“La réforme constitutionnelle proposée en Turquie par le parti AKP afin d’étendre les pouvoirs du président permettrait à Recep Tayyip Erdoğan d’être élu président jusqu’en 2029, selon des responsables ultra-nationalistes qui ont consulté le projet de loi” annonce l’agence Reuters.
Le prétexte donné est celui des crises politiques qui ne permettraient pas, du fait des jeux d’alliances de partis, de gouverner le pays de façon durable et stable. Les “fuites” volontaires vers les agences de presse sont faites pour que s’entame le ballet des ronds de jambes d’avant connivences habituelles.
Le parti d’opposition CHP (kémaliste) a déclaré que cette révision de la Constitution ne visait “qu’à satisfaire les ambitions d’Erdoğan” et risquait “d’accélérer la dérive autoritaire”. Encore une prise de position “forte”…
L’AKP, au pouvoir depuis 2002, entend de fait, organiser un référendum sur cette réforme constitutionnelle, comme en 2010, mais a besoin du soutien des ultra-nationalistes du MHP pour que la tenue d’une telle consultation soit approuvée par le Parlement, si le CHP s’y oppose. Rappelons que les députés du HDP, dont le groupe a été amputé de nombreux membres jetés en prison, a récemment décidé de boycotter les sessions.

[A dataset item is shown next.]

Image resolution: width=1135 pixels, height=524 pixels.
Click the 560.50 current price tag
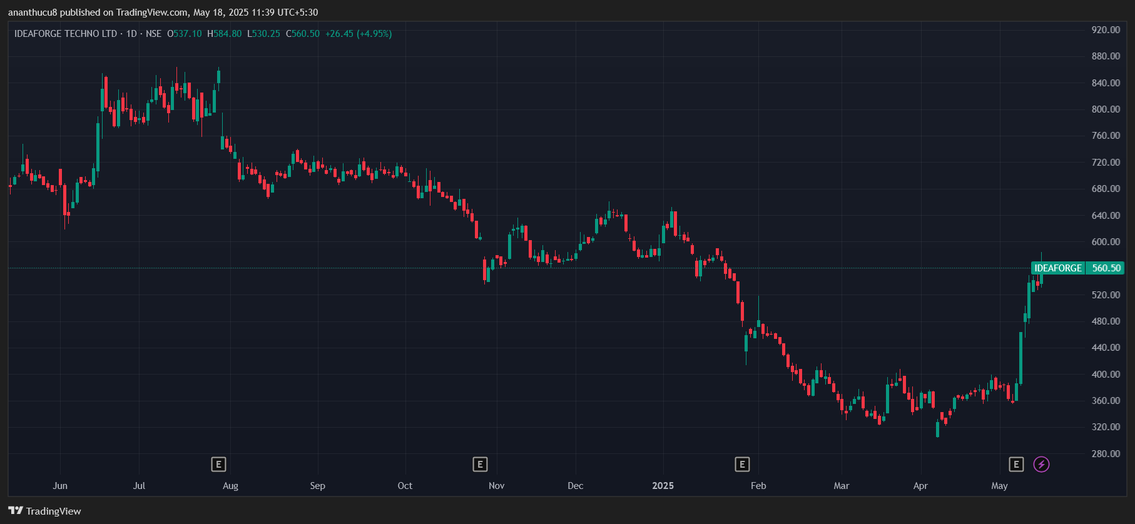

Selon le projet présenté au parti ultra-nationaliste mardi, (toujours selon l’agence Reuters), Erdoğan bénéficierait de nouvelles prérogatives immédiatement après le référendum en tant que président en exercice. Actuellement, il peut se présenter à la présidentielle de 2019 et s’il est élu, se maintenir jusqu’en 2024, terme de son second et dernier mandat de cinq ans. En cas de vote de la réforme, le mandat actuel d’Erdogan ne serait pas comptabilisé. Il pourrait donc être candidat en 2019 puis à nouveau en 2024 et en cas de victoire se maintenir au pouvoir jusqu’en 2029.
Un autre volet de la réforme donne au nouveau président la possibilité de gouverner par décrets sur toutes les questions relevant de l’exécutif, sans avoir à consulter le Parlement. Il y aurait deux vice-présidents. Il nommerait directement les chefs d’état-major des armées, ceux des services de renseignements, les recteurs d’université, certains hauts fonctionnaires et les membres de certaines juridictions supérieures.
En apparence, ce projet s’inspirerait de l’actuelle “présidentialisation” de la Ve république en France, avec quelques variantes.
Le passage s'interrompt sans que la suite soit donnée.